There are all sorts of hot political issues brought to the fore, including oil taxes and official imprimatur of gay unions, and they are presented with authority. That is not surprising, since author Doogan is also a state representative in Alaska. His fictional analysis of Alaskan politics is fascinating.
There are all sorts of characters involved in helping to solve the murder. We meet a mysterious young widow of an influential old guy, her massive Inupiat assistant/bodyguard, a power-behind-the-scenes Anchorage police chief, a weaselly governor, an ex-wife, an alienated son, a Native cab driver who is Kane's all-P.I.-mysteries-have-to-have-one sidekick, some bad guys, some "badder" guys, a caricature of a defense lawyer, a silent client, a talkative and attractive young legislative aide, and millions of other characters I've left out.
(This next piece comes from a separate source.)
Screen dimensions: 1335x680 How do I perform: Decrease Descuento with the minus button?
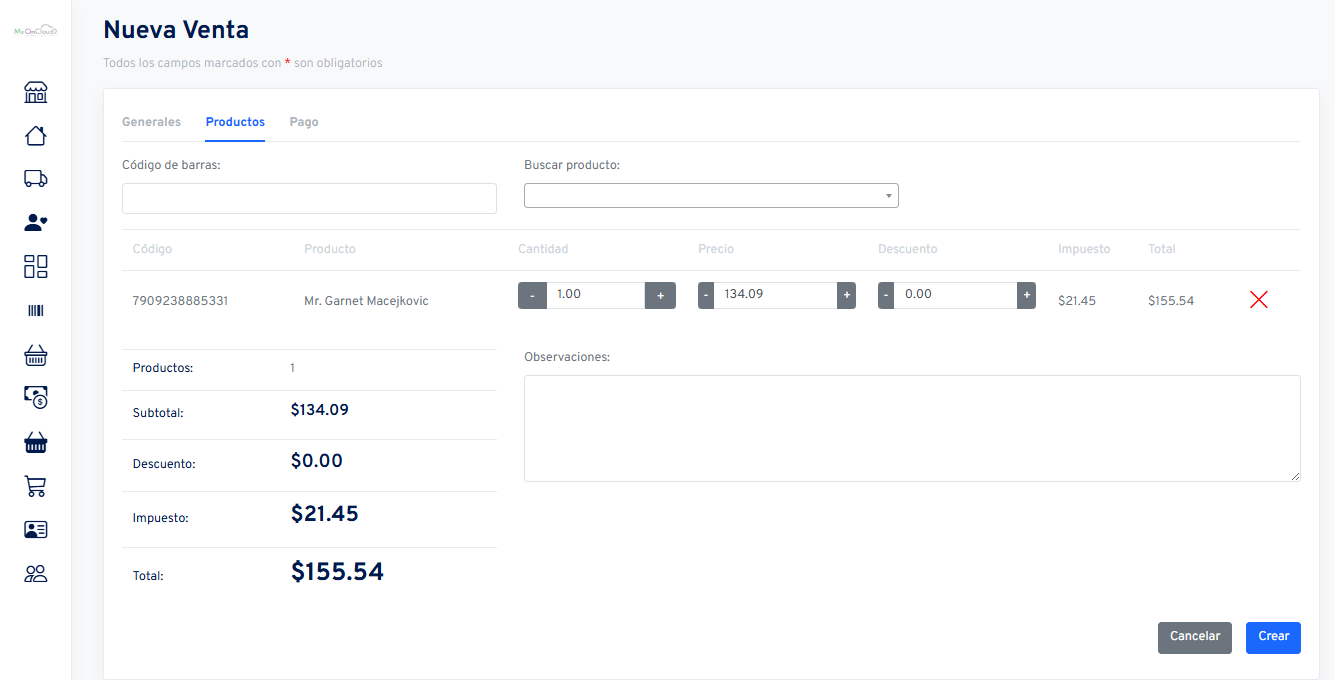(x=886, y=296)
Everyone Kane meets has a story, and we hear at least a soupçon of it, or she has a tic, which we get to see. Sometimes it seems overwhelming to keep the players straight, but it's all good in the end.
At the end, Doogan waxes his most philosophical and lyrical. That's where he shows his readers the money. There are times at the beginning when his writing seems trite, incorporating wisecracks or P.I. quirks already worked by other authors. But the action and writing ratchet up as the book goes along, and in the end I loved it. Including the cliff-hanger.